> **REQUIREMENT**: Consider the records below. How many of their lines include the word "height"? State the number and nothing else.
Top of RECORD SET
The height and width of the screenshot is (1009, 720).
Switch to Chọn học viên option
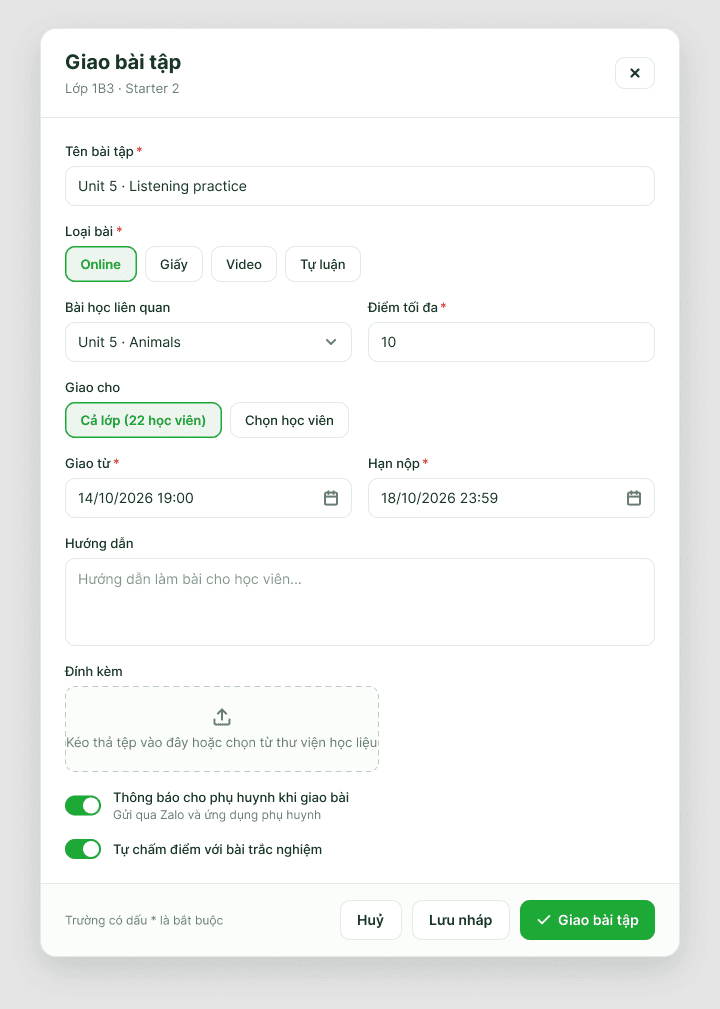(290, 420)
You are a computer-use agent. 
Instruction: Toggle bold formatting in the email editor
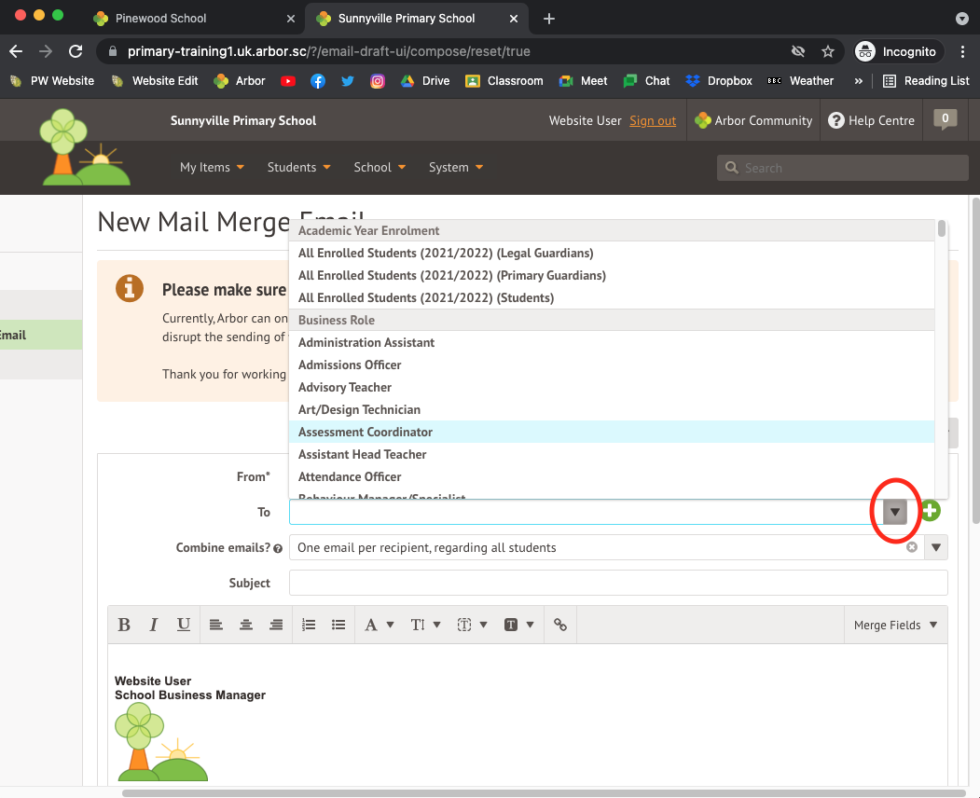pyautogui.click(x=124, y=625)
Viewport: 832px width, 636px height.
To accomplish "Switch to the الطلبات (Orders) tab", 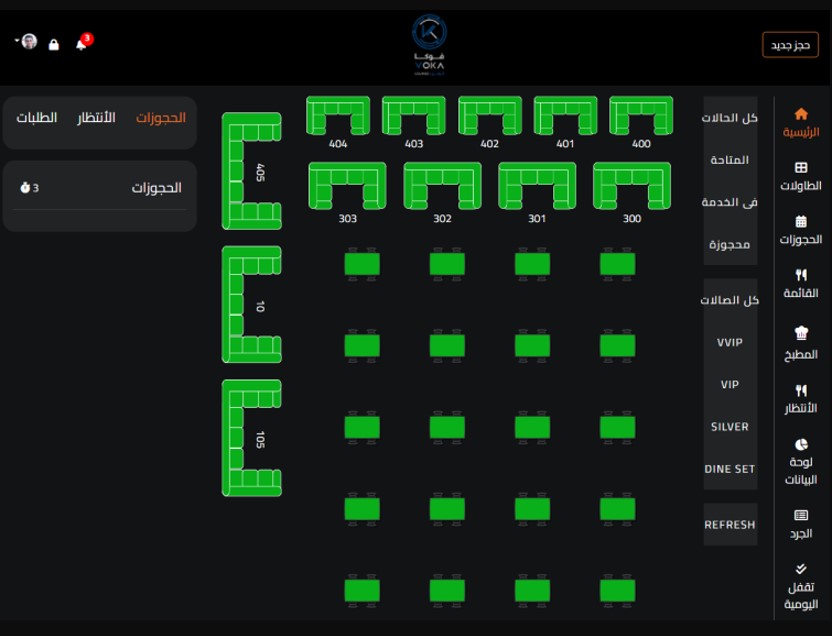I will point(37,118).
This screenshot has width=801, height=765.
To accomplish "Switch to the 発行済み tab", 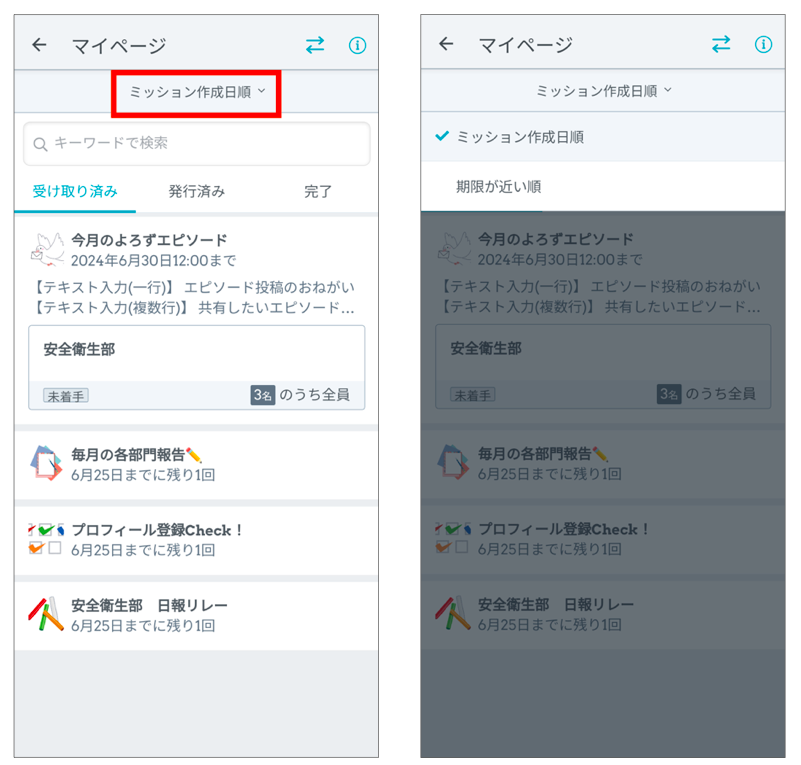I will (197, 192).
Bottom of RECORD SET
> **SOLUTION TO THIS EXERCISE**: 3